Mitch Gunn / Shutterstock.com

Der FC Bayern als Haifischbecken

Im Jahr 2015 war Thomas Müller noch der Elfmeterschütze Nummer 1 im Team des FC Bayern München. Nachdem er im Spiel gegen Bayer Leverkusen einen Elfmeter verwandelt hatte, ließ er den zweiten Elfmeter damals den wieder genesenen Arjen Robben schießen. Als Erklärung schickte er danach hinterher:

“Der FC Bayern ist wie ein Haifischbecken. Da muss man den Haien eben auch ab und zu einen Fisch hinwerfen.”

Dieses Haifischbecken könnte Thomas Müller nun selbst zum Verhängnis werden, denn unter dem neuen Trainer Carlo Ancelotti will es noch so gar nicht laufen für den deutschen Superstar. Erst ein Tor, fünf Vorlagen und dazu alles andere als Stammspieler ist er in der laufenden Spielzeit.

Wo liegt das Problem?

Lothar Matthäus hat in seiner Kolumne in der SportBild die Diskussion um die Rolle von Ancelotti beim FC Bayern eröffnet. Dort prognostiziert er, dass es für Müller sehr schwer wird, sich in den Kader zurück zu kämpfen.

So gäbe es auf der rechten Außenbahn in Ancelottis 4-2-3-1 System mit Arjen Robben eine deutlich bessere Alternative. Mit einem zweiten Stürmer spielt Ancelotti nicht gerne sondern bevorzugt einen offensiven Mittelfeldspieler mit hervorragender Technik hinter der Spitze.

Diese Position wird in Zukunft Thiago einnehmen und nicht Thomas Müller. Sollten sich sowohl Robben als auch Thiago nicht schwerer verletzen, wird Thomas Müller eine für ihn ungewohnte Rolle beim FC Bayern einnehmen. Die auf der Bank, des Ergänzungs- und Rotationsspielers.

GeileTore meint: Wir sind gespannt, wie sich diese Geschichte in den nächsten Monaten entwickelt.

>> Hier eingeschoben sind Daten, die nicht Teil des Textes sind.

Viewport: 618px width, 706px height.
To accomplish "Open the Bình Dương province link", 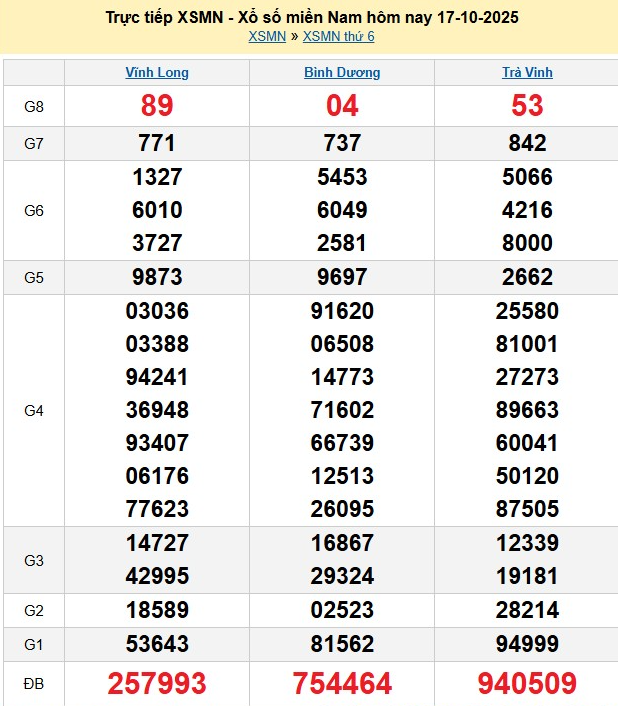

Thomas Müller ist der Topverdiener beim FC Bayern und die Bosse werden es ganz sicher nicht gerne sehen, wenn der beliebteste und teuerste Spieler im Kader auf der Bank sitzt. Auch Thomas Müller wird hier schnell seinen Unmut äußern. Auf der anderen Seite spielen mit Thiago und Robben auch nicht gerade robuste Spieler vor Müller, so dass sich diese Situation auch schnell wieder ändern kann.